--- 課題内容 ---
下にある映画『うつせみ』をめぐる記事を、最後の文の後から書き継ぐこと。

--- 本文抜粋 ---
ラムの大通り

愛猫フォーンを相手に映画のお話。
主に劇場公開前の新作映画についておしゃべりしています。

『うつせみ』

2006-01-21 00:39:20 | 新作映画
※映画の核に触れる部分もあります。
鑑賞ご予定の方は、その後で読んでいただいた方がより楽しめるかも。



----あれっ?キツネの映画はどこに行ったのよ…。
「う~~ん。あれはむにゃむにゃ。
ま、それよりほら『うつせみ』。こっちは蝉のぬけがら。
監督が話題のキム・ギドク。
いやギドクというだけあって毒の強い監督だわ」

----よくそんなアホなこと言えるね。
もともとはこれ『空き屋』とかいうタイトルじゃなかったっけ?
「そう。よく知っているね」
----だってキム・ギドクと言えばいま世界の注目株。
確か一年でベルリン、ベネチアの二つの映画祭で受賞しなかったっけ。
「ベルリンが『サマリア』。
この『うつせみ』はベネチアだね。
いずれも最優秀監督賞。
つまりは演出力を高く買われたと言うこと。
なるほど、それはこの映画を観てよく分かったよ。
お話自体はシンプルだけに、
よけいに演出力が勝負となってくる」

----どんなお話なの?
「ミステリアスな青年テソク。
彼は留守宅に忍び込んでは
食事を作ったり入浴を楽しんだり洗濯したり。
しかも、記念撮影や壊れたものの修理までやってしまう。
そんなある日、テソクは夫によって家に閉じ込められた女ソナと出会う。
テソクはゴルフボールでこの暴力夫を懲らしめ、ソナを連れて旅へ。

--- 提供データ ---

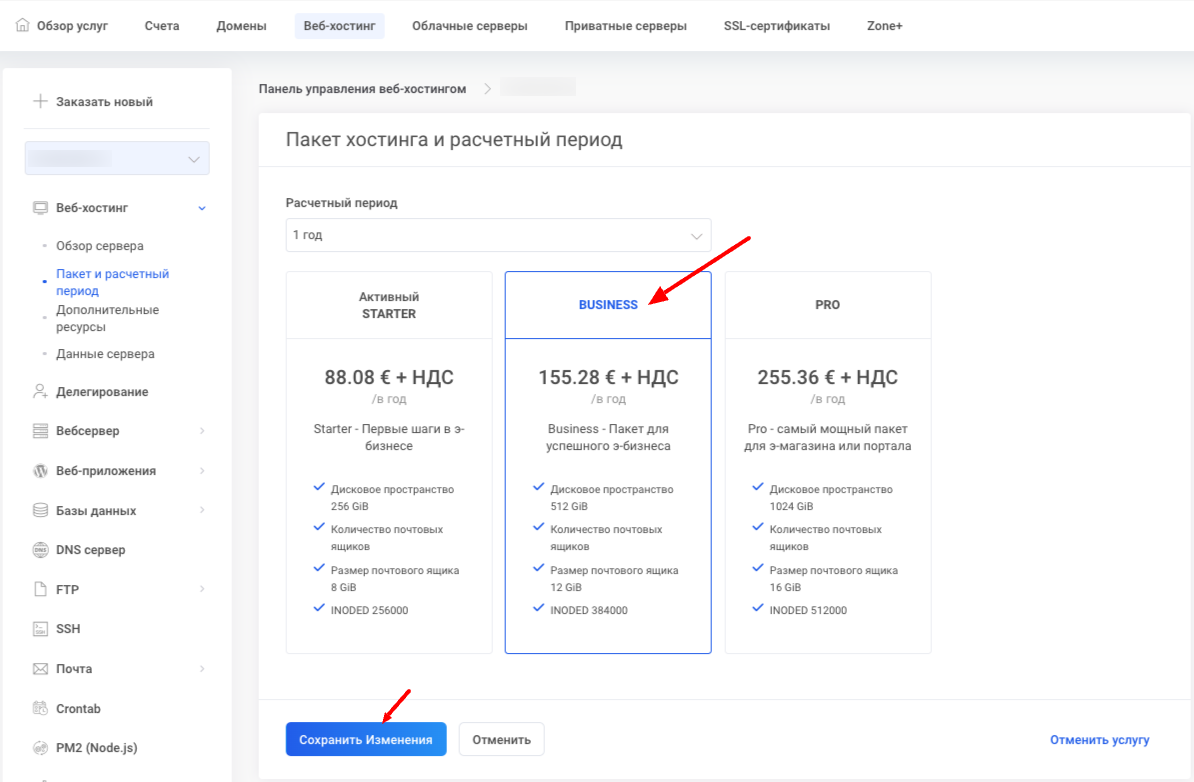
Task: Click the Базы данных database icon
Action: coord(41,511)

==

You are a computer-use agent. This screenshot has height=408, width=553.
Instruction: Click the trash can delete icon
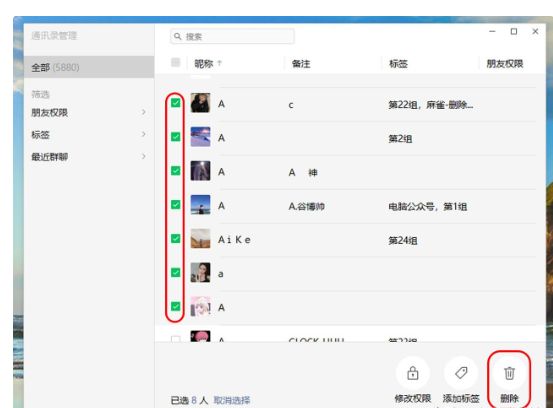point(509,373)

--- 回答 ---
ふたりは留守宅に忍び込む日々を続けるが…」

----ふうん。アメリカのアンチ・ヒーローものみたい。
「そうだね。
『俺たちに明日はない』などの
アウトロー・ムービーがベースにある気もする。
しかしそれらの映画と大きく違うのは、
主人公の二人がまったく言葉を交わさないこと。
映画史上まれに見る静謐なカップルの登場だ。
しかもそれどころかテソクは
留置所の係官相手に自分の気配さえも消してしまおうとする。
この本当の目的が分かったときにはさすがに驚いたね」

----えっ、留置所?
ふたりは捕まっちゃうんだ。
「うん。病死していた老人のところに忍び込んだのがきっかけでね。
でも彼らは何も盗んでもいない。
逆に死んだ老人を手厚く葬っている。
そのため微罪で釈放されるわけだけど…」

----でも常識にとらわれる警察、
そしてソナをさらわれた夫はそれでは収まらないよね。
これは凄絶なラストが待ち受けていそうだ。
『スカーレット・レター』
とかだとそうなるけど、
その凄絶さを回避するのがテソクの今回の手法。
修羅場になることなく
ふたりが一緒にいられる方法とは……?
ほんとこれにはやられたって感じ。
まさに現代の寓話だね」

        (byえいwithフォーン)

※『子ぎつねヘレン』は別の形で書きました。
随想っぽくなっていて少し恥ずかしいですが、
興味がある方は『子ぎつねヘレン』で思い出した最初の犬エルのこと。
をご覧になってください。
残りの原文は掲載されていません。